Desde esses tempos, trabalhos Cabalísticos ganharam uma audiência maior fora da comunidade Judaica. Assim versões Cristãs da Cabala começaram a desenvolver-se; no início do século XVIII a cabala passou a ter um amplo uso por filósofos herméticos, neo-pagãos e outros novos grupos religiosos. Hoje esta palavra pode ser usada para descrever muitas escolas Judaicas, Cristãs ou neo-pagãs de misticismo esotérico. Leve-se em conta que cada grupo destes tem diferentes conjuntos de livros que eles mantem como parte de sua tradição e rejeitam as interpretações de cada um dos outros grupo. Principais textos judaicos. O primeiro livro na Cabala a ser escrito, existente ainda hoje, é o Sepher Yetzirah ("Livro da criação"). Os primeiros comentários sobre este pequeno livro foram escritos durante o século X, e o texto em si é citado desde o século VI. Sua origem histórica não é clara. Como muitos textos místicos Judeus, o Sefer Yetzirah foi escrito de uma maneira que pode parecer insignificante para aqueles que o lêem sem um conhecimento maior sobre o Tanakh (Bíblia Judaica) e o Midrash. Outra obra muito importante dentro do misticismo judeu é o Bahir ("iluminação"), também conhecido como "O Midrash do Rabino Nehuniah ben haKana". Com aproximadamente 12.000 palavras. Publicado pela primeira vez em 1176 em Provença, muitos judeus ortodoxos acreditam que o autor foi o Rabino Nehuniah ben haKana, um sábio Talmúdico do século I. Historiadores mostraram que o livro aparentemente foi escrito não muito antes de ter sido publicado. O trabalho mais importante do misticismo judeu é o Zohar (זהר "Esplendor"). Trata-se de um comentário esotérico e místico sobre o Torah, escrito em aramaico. A tradição ortodoxa judaica afirma que foi escrito pelo Rabino Shimon ben Yohai durante o século II. No século XII, um judeu espanhol chamado Moshe de Leon declarou ter descoberto o texto do Zohar, o texto foi então publicado e distribuído por todo o mundo judeu. Célebre historiador e estudante da Cabala, Gershom Scholem mostrou que o próprio de Leon era o autor do Zohar. Entre suas provas, uma era que o texto usava a gramática e estruturas frasais da língua espanhola do século XII, e que o autor não tinha um conhecimento exato de Israel. O Zohar contém e elabora sobre muito do material encontrado no Sepher Yetzirah e no Sefer Bahir, e sem dúvida é a obra cabalística por excelência.

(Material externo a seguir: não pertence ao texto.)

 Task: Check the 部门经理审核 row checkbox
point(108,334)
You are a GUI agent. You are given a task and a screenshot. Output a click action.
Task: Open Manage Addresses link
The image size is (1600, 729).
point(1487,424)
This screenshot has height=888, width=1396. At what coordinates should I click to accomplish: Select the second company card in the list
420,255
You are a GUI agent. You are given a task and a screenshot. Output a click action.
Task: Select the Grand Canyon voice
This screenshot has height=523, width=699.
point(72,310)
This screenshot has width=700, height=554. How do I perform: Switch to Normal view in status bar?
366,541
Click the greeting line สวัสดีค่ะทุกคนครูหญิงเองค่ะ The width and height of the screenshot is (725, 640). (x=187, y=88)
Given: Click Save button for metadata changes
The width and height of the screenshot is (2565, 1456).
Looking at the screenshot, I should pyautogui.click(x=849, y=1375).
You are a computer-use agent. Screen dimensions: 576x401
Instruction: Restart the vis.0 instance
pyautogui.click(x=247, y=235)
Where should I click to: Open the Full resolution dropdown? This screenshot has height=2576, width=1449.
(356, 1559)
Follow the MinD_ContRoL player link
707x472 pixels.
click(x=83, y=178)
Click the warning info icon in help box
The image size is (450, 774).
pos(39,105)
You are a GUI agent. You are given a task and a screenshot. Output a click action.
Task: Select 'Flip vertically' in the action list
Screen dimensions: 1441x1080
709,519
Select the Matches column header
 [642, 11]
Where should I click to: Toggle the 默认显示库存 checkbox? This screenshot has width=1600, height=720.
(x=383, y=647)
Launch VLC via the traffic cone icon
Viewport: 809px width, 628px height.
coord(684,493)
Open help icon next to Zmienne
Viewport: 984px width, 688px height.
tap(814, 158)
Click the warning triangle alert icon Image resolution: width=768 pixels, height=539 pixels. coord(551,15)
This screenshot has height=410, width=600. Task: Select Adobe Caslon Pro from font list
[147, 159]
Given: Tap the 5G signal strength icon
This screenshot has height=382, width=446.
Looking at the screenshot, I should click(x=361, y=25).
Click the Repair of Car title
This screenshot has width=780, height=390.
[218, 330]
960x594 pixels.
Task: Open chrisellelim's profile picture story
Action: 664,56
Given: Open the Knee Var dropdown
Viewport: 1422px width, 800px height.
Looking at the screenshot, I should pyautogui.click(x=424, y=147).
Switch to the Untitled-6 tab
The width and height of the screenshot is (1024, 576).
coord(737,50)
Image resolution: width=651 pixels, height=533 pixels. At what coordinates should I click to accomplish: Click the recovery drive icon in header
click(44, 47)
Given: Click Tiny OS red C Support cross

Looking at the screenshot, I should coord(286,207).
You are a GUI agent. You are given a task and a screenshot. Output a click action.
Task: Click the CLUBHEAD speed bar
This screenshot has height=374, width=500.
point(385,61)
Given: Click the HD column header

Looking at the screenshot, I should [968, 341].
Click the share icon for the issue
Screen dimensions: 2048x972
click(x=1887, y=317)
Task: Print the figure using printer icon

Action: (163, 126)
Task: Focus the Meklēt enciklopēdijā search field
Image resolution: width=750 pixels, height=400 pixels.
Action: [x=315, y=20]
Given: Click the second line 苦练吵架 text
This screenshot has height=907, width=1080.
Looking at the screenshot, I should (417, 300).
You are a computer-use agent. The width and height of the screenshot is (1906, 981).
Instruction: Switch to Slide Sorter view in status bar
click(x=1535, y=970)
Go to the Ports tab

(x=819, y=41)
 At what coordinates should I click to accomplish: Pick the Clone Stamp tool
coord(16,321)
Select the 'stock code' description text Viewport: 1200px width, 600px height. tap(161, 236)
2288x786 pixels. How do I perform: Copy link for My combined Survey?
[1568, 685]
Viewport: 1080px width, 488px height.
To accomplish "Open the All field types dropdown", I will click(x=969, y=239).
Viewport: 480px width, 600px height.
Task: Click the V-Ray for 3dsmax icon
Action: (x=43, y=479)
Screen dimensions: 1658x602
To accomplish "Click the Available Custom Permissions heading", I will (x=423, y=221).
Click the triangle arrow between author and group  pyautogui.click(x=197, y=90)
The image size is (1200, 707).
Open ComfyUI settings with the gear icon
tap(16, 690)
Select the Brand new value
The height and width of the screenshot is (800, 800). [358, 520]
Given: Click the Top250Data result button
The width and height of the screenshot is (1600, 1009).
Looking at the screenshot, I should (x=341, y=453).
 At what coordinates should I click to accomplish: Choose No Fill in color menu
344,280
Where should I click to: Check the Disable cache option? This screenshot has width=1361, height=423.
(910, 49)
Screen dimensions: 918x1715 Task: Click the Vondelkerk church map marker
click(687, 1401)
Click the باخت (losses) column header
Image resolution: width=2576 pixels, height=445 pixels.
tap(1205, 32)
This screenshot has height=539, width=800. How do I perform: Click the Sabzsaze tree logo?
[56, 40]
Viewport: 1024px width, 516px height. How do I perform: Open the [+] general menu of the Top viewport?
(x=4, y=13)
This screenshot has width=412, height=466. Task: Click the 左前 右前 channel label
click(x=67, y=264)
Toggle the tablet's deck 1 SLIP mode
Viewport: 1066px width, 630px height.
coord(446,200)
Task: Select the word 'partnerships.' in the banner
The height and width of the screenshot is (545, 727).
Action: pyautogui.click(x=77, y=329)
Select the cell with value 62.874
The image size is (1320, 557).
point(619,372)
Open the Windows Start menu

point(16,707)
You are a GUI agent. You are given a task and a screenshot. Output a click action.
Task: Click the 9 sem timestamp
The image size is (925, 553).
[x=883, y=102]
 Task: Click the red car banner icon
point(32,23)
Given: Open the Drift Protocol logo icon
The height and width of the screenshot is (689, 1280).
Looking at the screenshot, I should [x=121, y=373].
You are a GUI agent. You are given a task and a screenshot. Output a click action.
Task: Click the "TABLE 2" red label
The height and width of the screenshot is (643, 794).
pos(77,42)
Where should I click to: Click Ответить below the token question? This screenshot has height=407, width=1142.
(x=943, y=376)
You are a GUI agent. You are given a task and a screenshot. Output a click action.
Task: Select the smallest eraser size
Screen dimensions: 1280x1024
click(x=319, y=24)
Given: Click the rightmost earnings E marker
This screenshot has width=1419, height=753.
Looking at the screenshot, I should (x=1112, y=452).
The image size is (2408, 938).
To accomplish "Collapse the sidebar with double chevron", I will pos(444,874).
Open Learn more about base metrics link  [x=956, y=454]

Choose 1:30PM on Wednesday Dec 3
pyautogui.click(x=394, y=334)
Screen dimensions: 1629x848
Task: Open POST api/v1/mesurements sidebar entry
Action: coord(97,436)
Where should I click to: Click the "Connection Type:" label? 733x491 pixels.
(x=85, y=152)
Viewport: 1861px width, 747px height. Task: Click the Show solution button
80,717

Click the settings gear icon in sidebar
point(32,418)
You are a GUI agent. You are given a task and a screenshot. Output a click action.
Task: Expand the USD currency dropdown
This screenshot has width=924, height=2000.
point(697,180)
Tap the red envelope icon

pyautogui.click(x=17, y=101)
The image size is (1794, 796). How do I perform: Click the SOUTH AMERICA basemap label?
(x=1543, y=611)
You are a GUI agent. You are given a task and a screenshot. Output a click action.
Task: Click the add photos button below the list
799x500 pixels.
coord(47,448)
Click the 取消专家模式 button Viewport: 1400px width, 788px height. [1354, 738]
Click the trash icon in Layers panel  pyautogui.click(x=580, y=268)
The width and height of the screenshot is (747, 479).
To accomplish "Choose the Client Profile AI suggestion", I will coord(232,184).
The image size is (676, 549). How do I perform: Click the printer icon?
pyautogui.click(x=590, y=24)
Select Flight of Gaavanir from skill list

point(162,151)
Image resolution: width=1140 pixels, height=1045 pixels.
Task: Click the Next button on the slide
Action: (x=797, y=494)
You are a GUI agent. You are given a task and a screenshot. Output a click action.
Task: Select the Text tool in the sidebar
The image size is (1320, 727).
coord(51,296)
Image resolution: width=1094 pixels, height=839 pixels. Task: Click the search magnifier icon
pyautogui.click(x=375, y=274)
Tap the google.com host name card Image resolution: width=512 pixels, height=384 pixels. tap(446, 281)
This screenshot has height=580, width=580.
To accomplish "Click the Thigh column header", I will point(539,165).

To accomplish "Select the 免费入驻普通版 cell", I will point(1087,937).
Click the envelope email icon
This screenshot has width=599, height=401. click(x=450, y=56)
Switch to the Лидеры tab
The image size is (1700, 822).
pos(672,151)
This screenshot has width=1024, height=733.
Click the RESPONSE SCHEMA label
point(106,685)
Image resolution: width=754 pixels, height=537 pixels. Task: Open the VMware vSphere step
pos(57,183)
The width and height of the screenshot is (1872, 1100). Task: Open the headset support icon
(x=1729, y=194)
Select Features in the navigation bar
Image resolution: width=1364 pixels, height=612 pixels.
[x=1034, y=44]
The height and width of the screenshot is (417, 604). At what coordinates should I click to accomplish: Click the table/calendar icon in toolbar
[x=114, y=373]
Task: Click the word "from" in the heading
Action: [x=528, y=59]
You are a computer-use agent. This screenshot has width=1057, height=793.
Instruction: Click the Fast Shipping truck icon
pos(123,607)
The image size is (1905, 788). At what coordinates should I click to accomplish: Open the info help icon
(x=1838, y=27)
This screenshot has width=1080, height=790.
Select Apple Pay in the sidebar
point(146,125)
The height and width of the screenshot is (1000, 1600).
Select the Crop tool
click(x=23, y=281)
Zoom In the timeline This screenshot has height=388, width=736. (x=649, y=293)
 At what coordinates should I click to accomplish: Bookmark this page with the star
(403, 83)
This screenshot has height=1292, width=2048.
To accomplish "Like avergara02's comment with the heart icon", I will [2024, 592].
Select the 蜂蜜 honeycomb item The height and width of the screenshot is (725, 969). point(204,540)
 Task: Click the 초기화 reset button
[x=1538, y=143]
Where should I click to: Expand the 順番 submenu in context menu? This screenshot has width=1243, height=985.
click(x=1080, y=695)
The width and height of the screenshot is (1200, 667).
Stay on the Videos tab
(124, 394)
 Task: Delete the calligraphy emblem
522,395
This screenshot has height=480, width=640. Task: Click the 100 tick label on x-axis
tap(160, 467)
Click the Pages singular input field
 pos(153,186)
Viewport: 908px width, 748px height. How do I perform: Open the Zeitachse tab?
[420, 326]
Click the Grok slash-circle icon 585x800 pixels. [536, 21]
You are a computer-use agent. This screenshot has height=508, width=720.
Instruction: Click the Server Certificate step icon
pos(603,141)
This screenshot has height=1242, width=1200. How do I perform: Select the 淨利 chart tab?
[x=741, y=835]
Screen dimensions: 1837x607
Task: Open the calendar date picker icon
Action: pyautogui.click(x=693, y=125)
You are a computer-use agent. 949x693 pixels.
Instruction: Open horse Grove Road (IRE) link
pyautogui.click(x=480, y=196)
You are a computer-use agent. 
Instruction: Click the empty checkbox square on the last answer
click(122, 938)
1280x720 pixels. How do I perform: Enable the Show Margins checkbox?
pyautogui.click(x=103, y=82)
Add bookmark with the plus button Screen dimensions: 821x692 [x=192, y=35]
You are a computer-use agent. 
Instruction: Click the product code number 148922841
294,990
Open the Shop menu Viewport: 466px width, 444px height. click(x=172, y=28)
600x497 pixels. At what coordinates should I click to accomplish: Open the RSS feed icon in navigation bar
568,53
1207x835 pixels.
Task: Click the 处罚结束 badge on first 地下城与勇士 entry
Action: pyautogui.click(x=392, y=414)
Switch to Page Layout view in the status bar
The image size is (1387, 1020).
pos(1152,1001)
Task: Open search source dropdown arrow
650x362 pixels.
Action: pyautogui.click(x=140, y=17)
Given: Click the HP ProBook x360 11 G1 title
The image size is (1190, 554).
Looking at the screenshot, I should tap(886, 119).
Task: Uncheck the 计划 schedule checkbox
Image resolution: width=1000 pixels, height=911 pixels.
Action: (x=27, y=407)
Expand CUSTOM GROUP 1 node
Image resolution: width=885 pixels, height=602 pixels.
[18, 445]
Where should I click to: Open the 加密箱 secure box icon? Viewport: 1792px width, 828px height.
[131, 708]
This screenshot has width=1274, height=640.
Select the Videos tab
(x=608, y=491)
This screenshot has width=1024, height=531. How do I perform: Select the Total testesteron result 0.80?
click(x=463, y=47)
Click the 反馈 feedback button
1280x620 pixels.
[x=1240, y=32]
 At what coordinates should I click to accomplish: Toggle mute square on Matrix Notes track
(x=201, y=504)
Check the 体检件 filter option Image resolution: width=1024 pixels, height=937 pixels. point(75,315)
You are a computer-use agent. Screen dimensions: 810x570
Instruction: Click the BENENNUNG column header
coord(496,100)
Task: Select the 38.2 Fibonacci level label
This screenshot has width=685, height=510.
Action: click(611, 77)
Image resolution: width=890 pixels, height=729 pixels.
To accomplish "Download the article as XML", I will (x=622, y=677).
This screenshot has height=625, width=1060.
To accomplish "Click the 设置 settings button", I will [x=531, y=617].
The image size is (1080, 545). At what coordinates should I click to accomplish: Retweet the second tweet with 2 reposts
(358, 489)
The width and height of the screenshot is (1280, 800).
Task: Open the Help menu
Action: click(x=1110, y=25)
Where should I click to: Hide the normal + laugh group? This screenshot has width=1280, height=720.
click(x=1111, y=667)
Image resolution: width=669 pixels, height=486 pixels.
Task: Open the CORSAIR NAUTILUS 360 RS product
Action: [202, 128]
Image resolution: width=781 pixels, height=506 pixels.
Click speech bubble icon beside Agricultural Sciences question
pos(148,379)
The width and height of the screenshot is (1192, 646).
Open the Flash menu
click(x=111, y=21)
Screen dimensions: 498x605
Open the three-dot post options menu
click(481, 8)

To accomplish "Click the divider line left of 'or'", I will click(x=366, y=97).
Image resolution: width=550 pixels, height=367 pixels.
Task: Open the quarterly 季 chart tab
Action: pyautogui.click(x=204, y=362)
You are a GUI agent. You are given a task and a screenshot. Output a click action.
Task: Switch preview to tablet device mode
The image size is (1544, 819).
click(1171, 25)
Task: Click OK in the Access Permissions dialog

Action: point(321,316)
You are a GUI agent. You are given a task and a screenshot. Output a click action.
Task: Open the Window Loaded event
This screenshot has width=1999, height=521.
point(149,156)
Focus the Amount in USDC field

Ensinamentos cabalísticos sobre a alma humana. O Zohar propõe que a alma humana possui três elementos, o nefesh, ru'ach, e neshamah. O nefesh é encontrado em todos os humanos e entra no corpo físico durante o nascimento. É a fonte da natureza fisica e psicológica do indivíduo. As próximas duas partes da alma não são implantadas durante o nascimento, mas são criadas lentamente com o passar do tempo; Seu desenvolvimento depende da ações e crenças do indivíduo. É dito que elas só existem por completo em pessoas espiritualmente despertas. Uma forma comum de explicar as três partes da alma é como mostrado a seguir:
  • Nefesh (נפש) - A parte inferior, ou animal, da alma. Está associada aos instintos e desejos corporais.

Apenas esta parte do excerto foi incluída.